Just like its victims, fentanyl seizures have multiplied: in 2020 the LAPD’s Narcotics and Gangs Division seized 117,000 pills, 858,000 in 2021 and so far this year it has already had more than three million.
“Just seeing her made me happy”
Melanie’s is one of the faces of this year’s dire statistics, something her mother can’t stop thinking regarding.
“I fall asleep thinking regarding her and wake up thinking regarding her.. I spend the day with her in my head, thinking regarding what I would be doing right now,” he tells BBC Mundo.
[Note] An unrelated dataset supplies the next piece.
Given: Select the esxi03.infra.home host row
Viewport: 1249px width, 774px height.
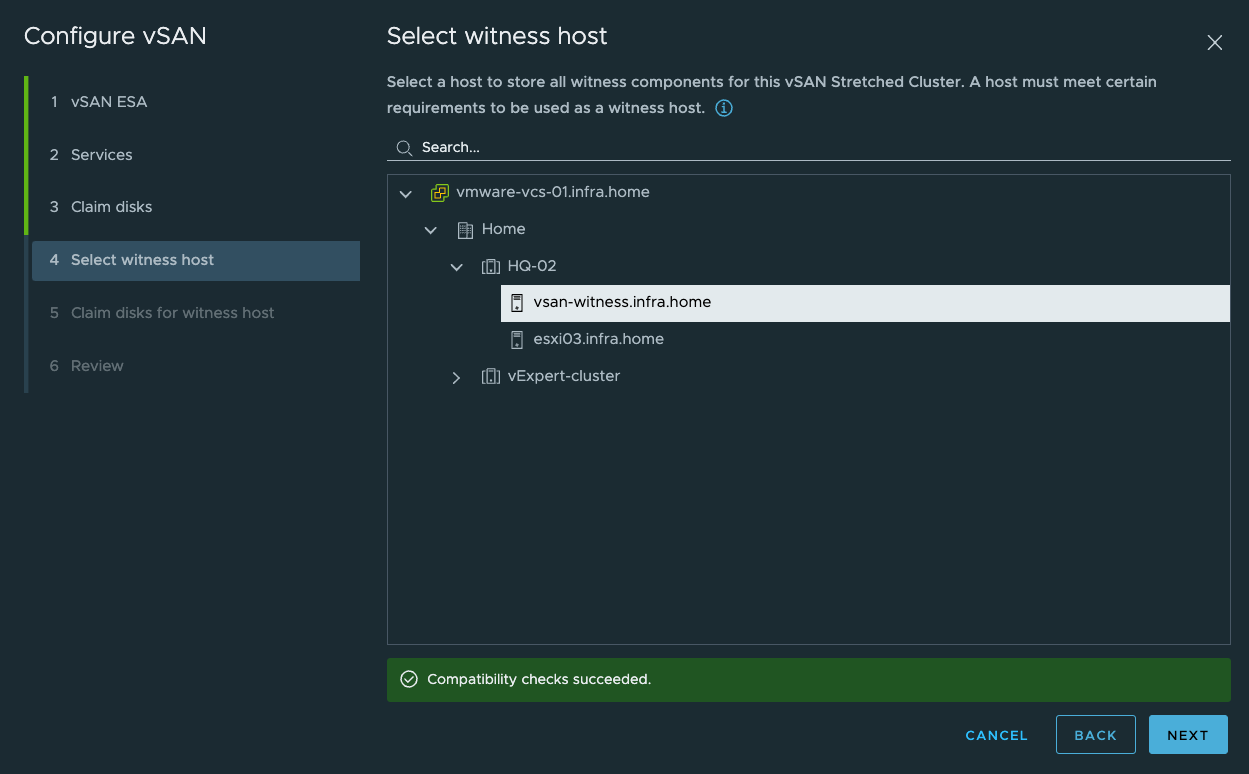Looking at the screenshot, I should coord(598,339).
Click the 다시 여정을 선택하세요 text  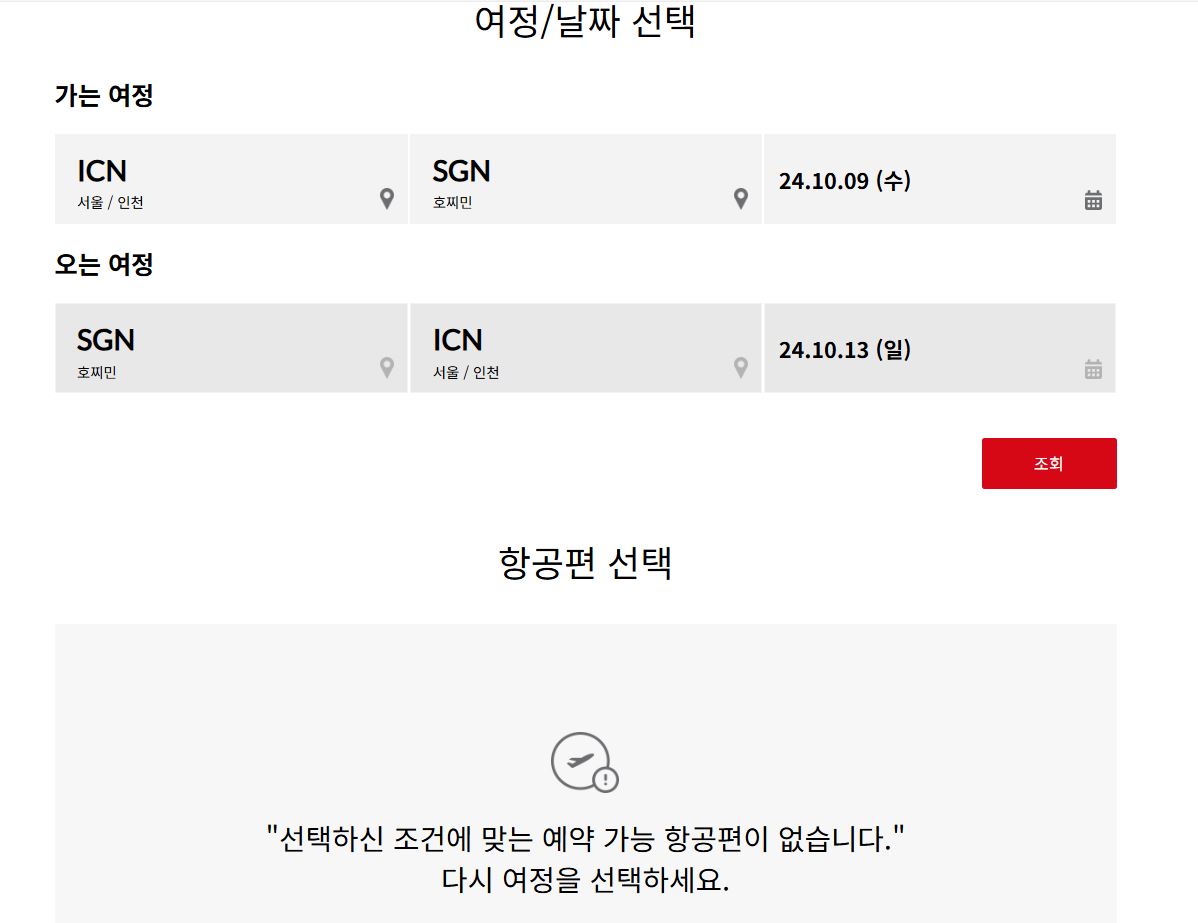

“And it’s just that I miss seeing her. Just seeing her made me happy. That was my happiness. Her gestures, her smile.”
That smile that he brought from his last trip to Mexico, where he visited family.
After the holidays, he joined his new school, Helen Bernstein High School.
“Three weeks he spent there,” emphasizes his mother. In that bathroom where they found her on September 13, her laughter disappeared, her desire to conquer the world, her dream of traveling, of joining the army..
Her mother said goodbye to her on the day of the funeral, a day she finds especially hard to talk regarding.
“It was very hard, it was the moment when she realized that she would never be able to see her daughter once more,” Melanie’s godmother, Xochitl Quintero, tells BBC Mundo, seeing the interviewee’s inability to respond.
“It was very hard,” he manages to articulate. “But I decided to dress her. I dressed her, I was with her, I talked to her. I know she listens to me.”